One realization of neuronal memory consists of translating outputs generated at certain levels of information flows into synaptic weights of appropriate memory neurons that, when activated, produce the right outputs, even without the presence of the inputs that had made them.

In the brain, the realization of a memory neuron requires the formation of new synapses [31]. In ANNs, in terms of what was said in the previous section, an analog can be realized by the meta-level associated with the primary level of an ANN.

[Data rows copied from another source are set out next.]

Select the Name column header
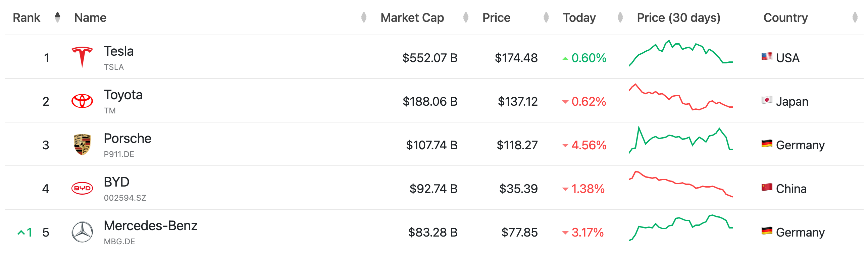The width and height of the screenshot is (868, 253). click(x=90, y=18)
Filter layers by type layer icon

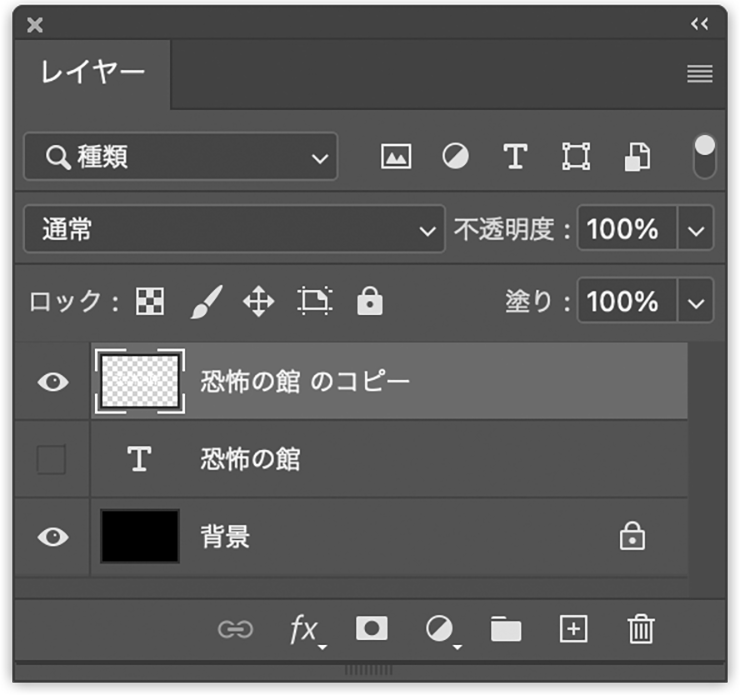(514, 157)
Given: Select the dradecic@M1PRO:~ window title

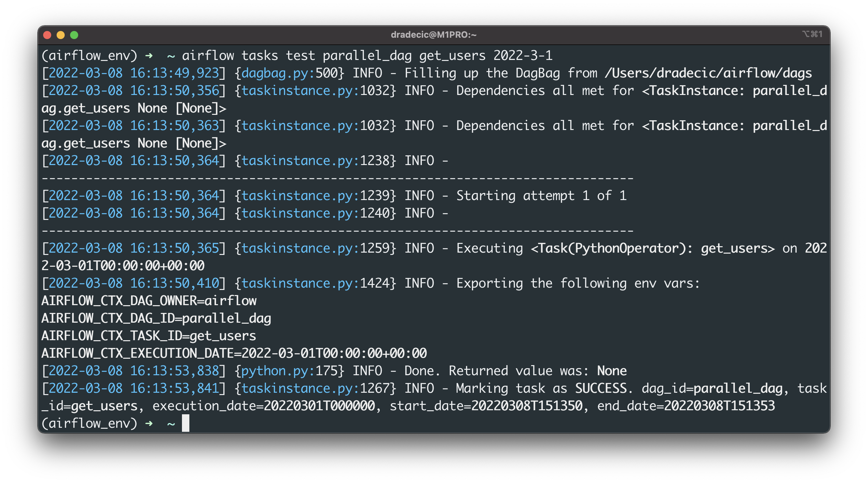Looking at the screenshot, I should click(434, 34).
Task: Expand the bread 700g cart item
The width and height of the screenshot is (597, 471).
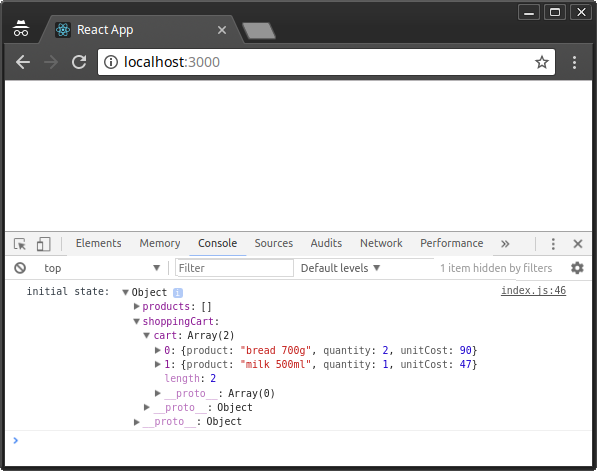Action: [x=158, y=350]
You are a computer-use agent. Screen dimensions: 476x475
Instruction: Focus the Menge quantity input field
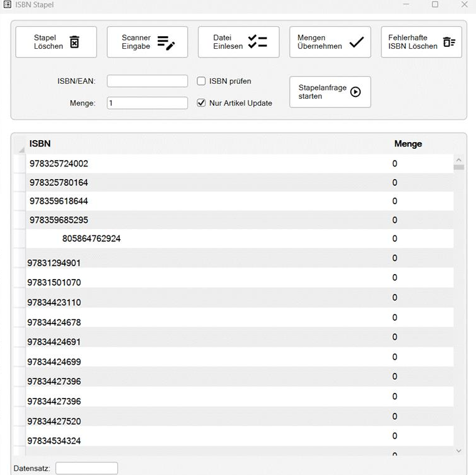pos(147,103)
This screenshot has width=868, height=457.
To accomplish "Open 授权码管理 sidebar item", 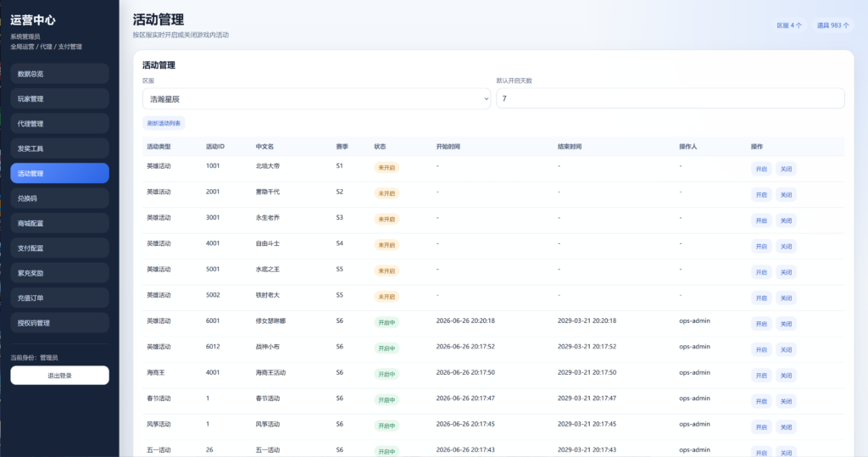I will click(x=60, y=323).
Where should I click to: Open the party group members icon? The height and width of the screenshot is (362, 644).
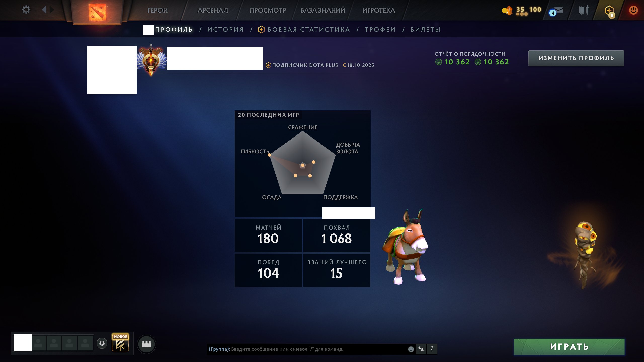tap(146, 344)
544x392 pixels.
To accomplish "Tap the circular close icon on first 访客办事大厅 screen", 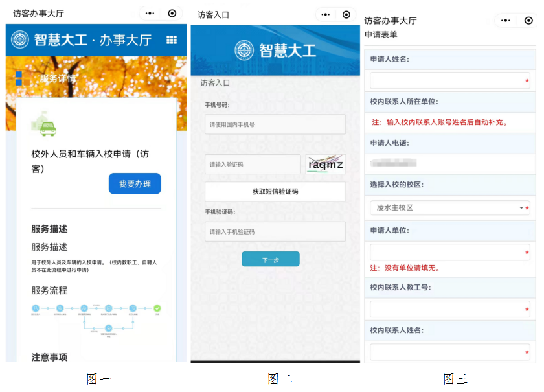I will pyautogui.click(x=172, y=13).
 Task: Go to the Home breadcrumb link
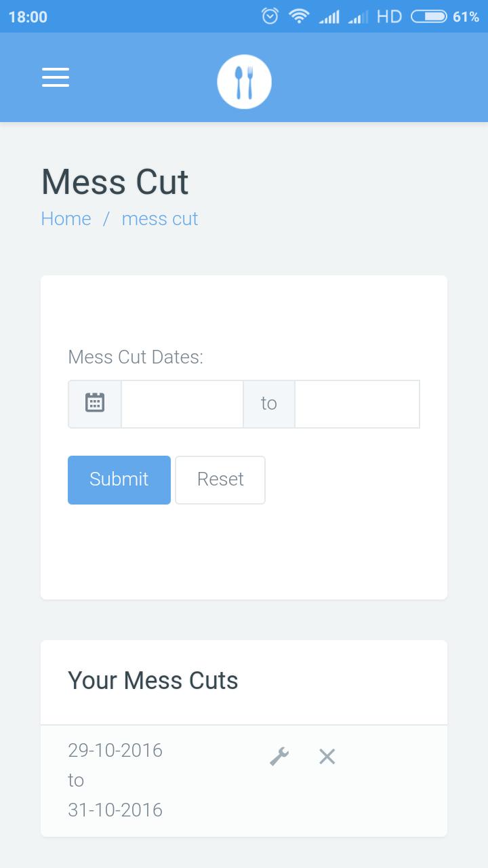pos(66,218)
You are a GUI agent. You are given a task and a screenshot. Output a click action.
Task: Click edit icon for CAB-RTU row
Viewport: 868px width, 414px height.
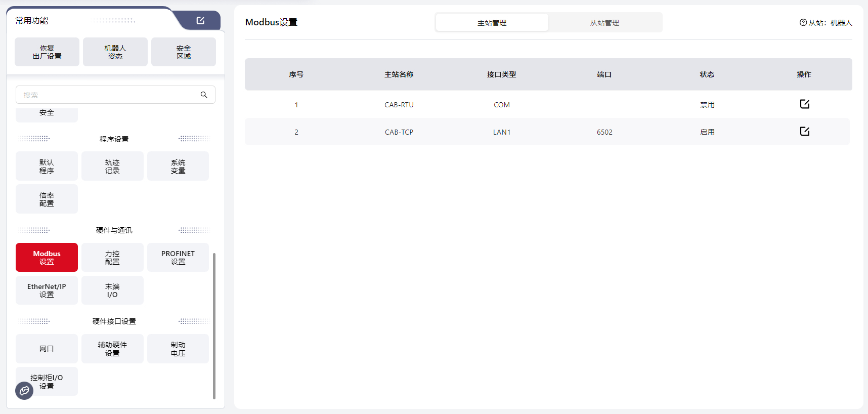tap(804, 104)
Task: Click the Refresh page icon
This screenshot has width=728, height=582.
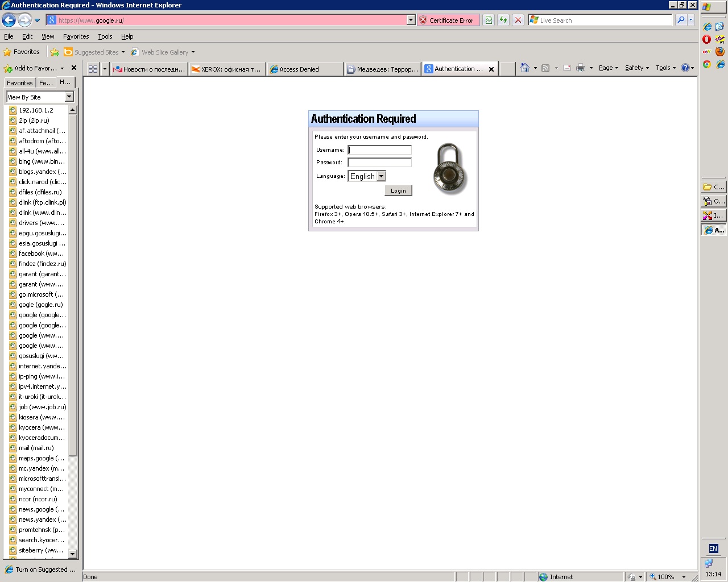Action: click(x=503, y=20)
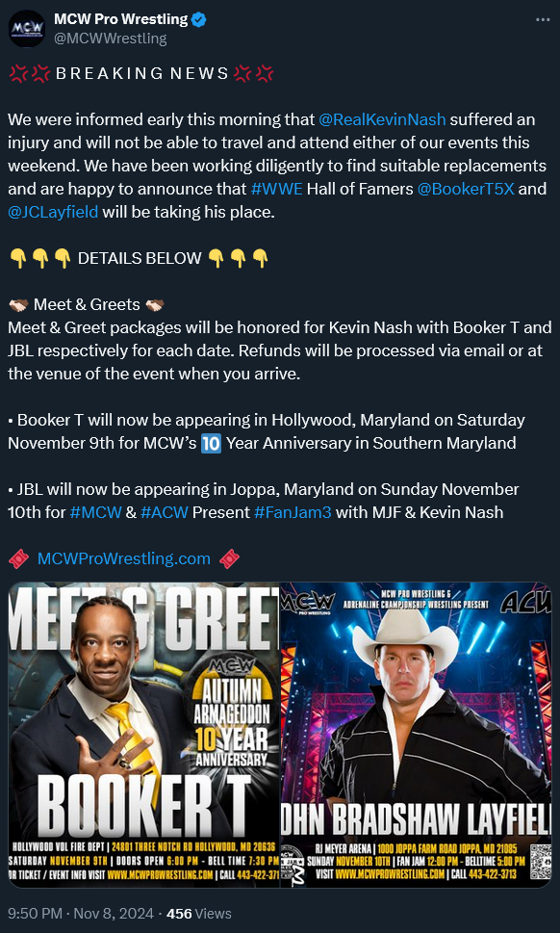Follow the #WWE hashtag link
Viewport: 560px width, 933px height.
click(x=277, y=190)
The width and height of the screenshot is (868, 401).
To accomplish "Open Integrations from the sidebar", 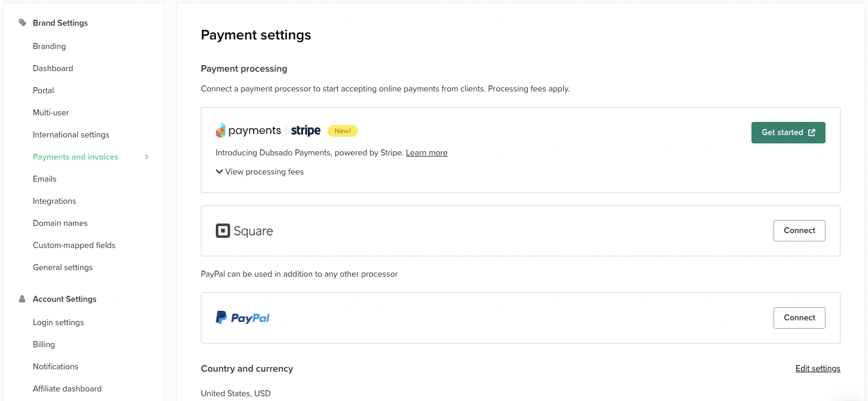I will pyautogui.click(x=54, y=201).
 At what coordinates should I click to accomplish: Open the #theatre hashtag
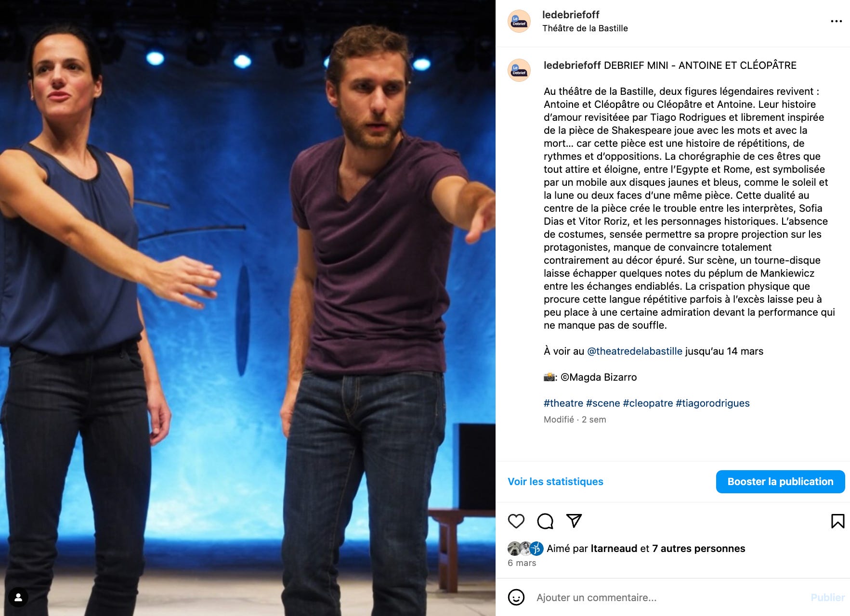pos(563,403)
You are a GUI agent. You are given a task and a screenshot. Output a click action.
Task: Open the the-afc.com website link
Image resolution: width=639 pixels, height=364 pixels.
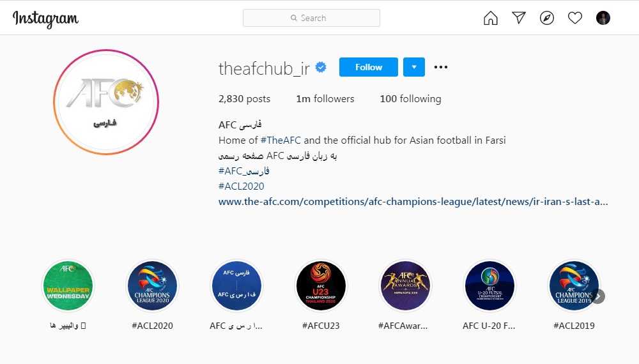pyautogui.click(x=413, y=202)
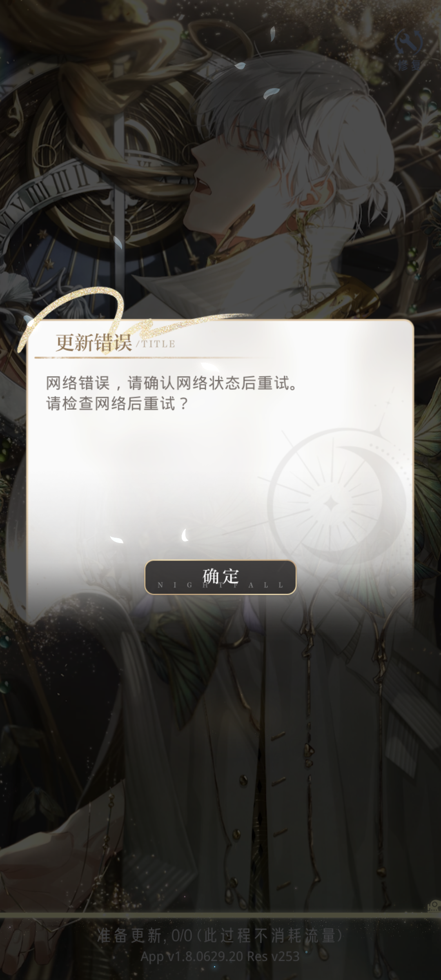Screen dimensions: 441x980
Task: Click the 更新错误 dialog title
Action: point(94,342)
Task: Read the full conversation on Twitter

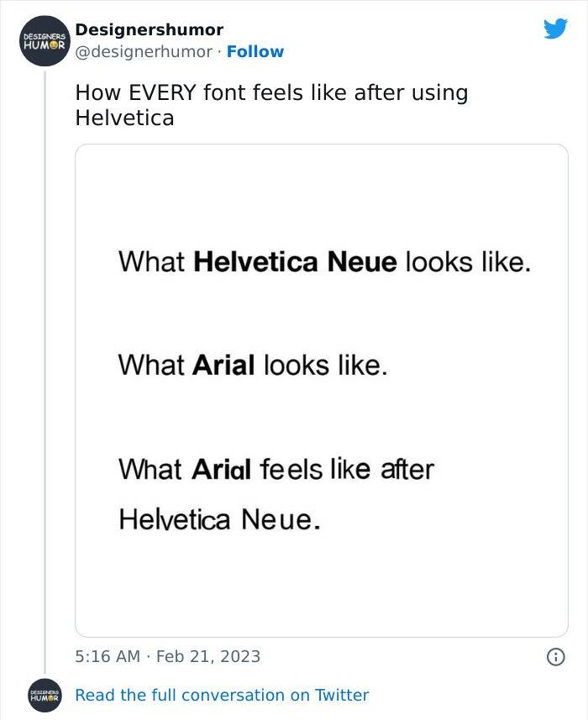Action: click(x=222, y=696)
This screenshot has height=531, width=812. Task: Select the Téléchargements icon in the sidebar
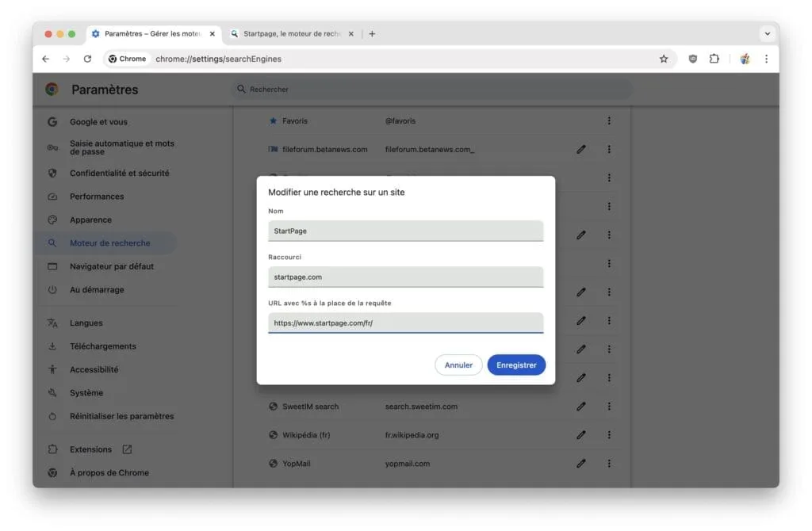(x=51, y=346)
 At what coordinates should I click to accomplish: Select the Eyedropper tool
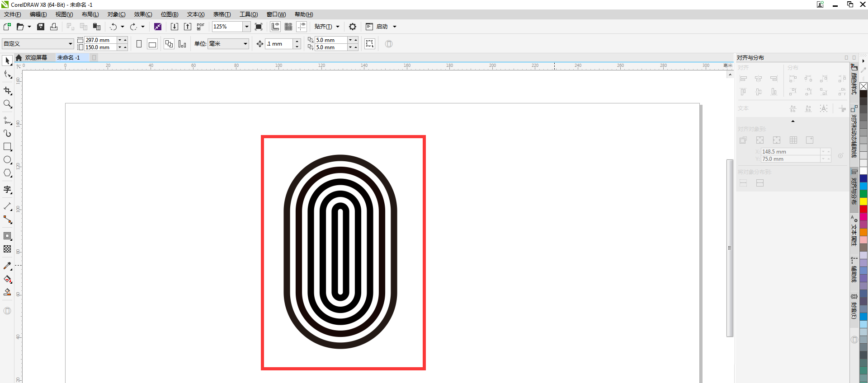point(7,266)
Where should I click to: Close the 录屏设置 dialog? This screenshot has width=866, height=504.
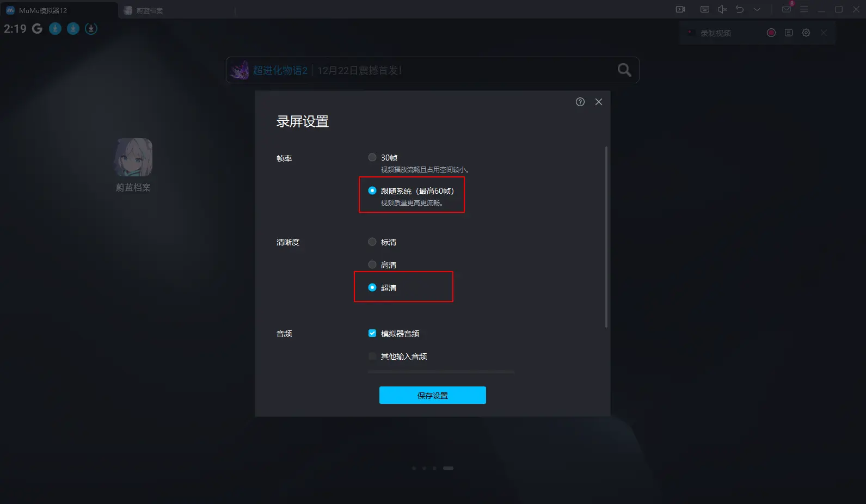(x=599, y=102)
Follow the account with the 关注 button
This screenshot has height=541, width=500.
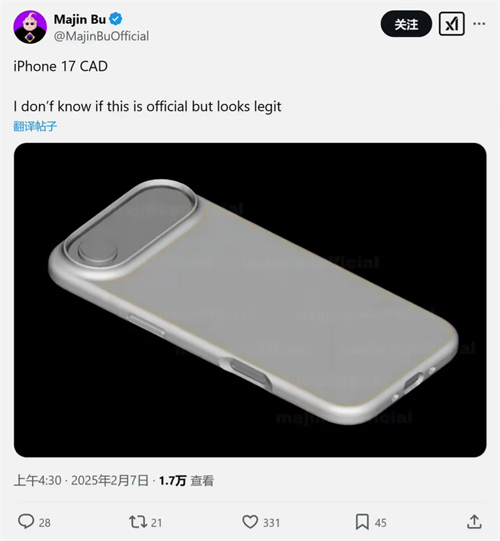pyautogui.click(x=406, y=24)
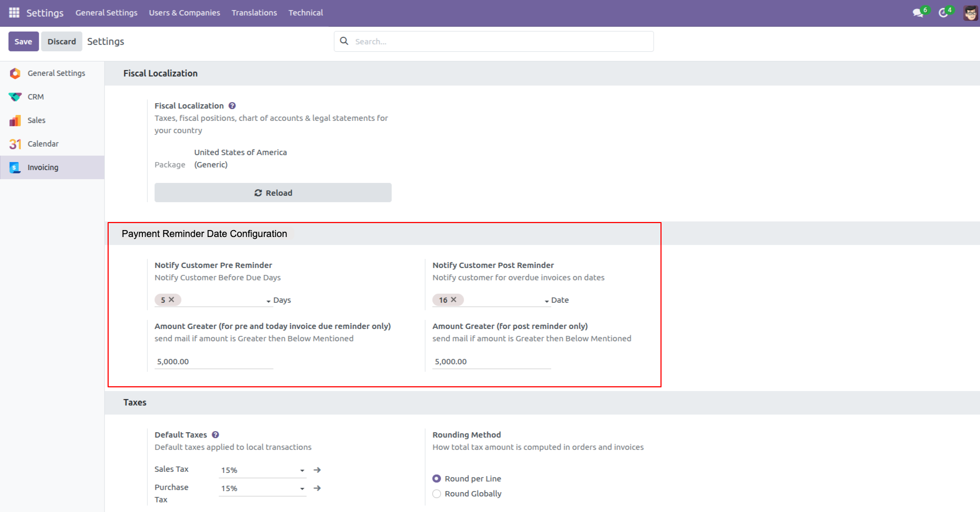980x512 pixels.
Task: Expand the Sales Tax dropdown
Action: 302,470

To achieve this, a neuron m that memorizes a certain output

u_{j}

must be connected with a forward synapse

j \to m

and a return synapse

m \to j

, placing

w_{m, j} = u_{j}

. In this way, if an activation input arrives at neuron m, for example, from the attention network, then m generates downstream of neuron j, the same information flow that a certain activity had generated in j, even in the absence of the inputs that had originated it.

A memory mechanism that avoids the meta-level is to add a synapse

j \to m

and place in m an identity transfer function that sends the received value to its output. This value, through a cyclic synapse with a unit weight (afferent and outgoing from m), constantly maintains the value received from m as its output–input value. Apart from the introduction of cyclic synapses, this mechanism imposes an additional output variable for each memory of values, thus a cost that could become prohibitive. This suggests that such a mechanism could be used only in some special cases (for example, in some kinds of short-memory situations).

The memorization of an event is, in any case, a “trace” that identifies it regardless of its spatio-temporal occurrence. However, such a definition does not consider a crucial aspect of cognitive systems, namely that the memory of an event implies a form of abstraction. Indeed, the trace that a system preserves is not an exact copy of it, describing it totally like an identical replica. The preserved trace is often useful if it abstracts from many details. Thus, the same mechanism that underlies understanding is found in memorization. One understands by “forgetting” what is not functional to a series of logical connections and relations and, although it may seem paradoxical, one remembers by forgetting many details of the contingency within which an event was placed. Then, the mechanism, previously described, of memory neurons that transform output into a weight (with forward and return synapses) is realized by selecting only some outputs of a network, somehow connected to “interpretation” mechanisms that also allow, in addition to a reduction of information, a greater abstraction of the “preserved” elements. Such kinds of memories, which are formed under the control of the attention network and with the support of emotional, discerning, and goal-directed levels, constitute a map of the history of the entire cognitive system and, thus, constitute the most significant aspect of its identity.

6. Comprehension and Knowledge

Besides learning, the attention network can perform functions of stimuli selection, addressing them to subnetworks, coordination, and storing information fluxes.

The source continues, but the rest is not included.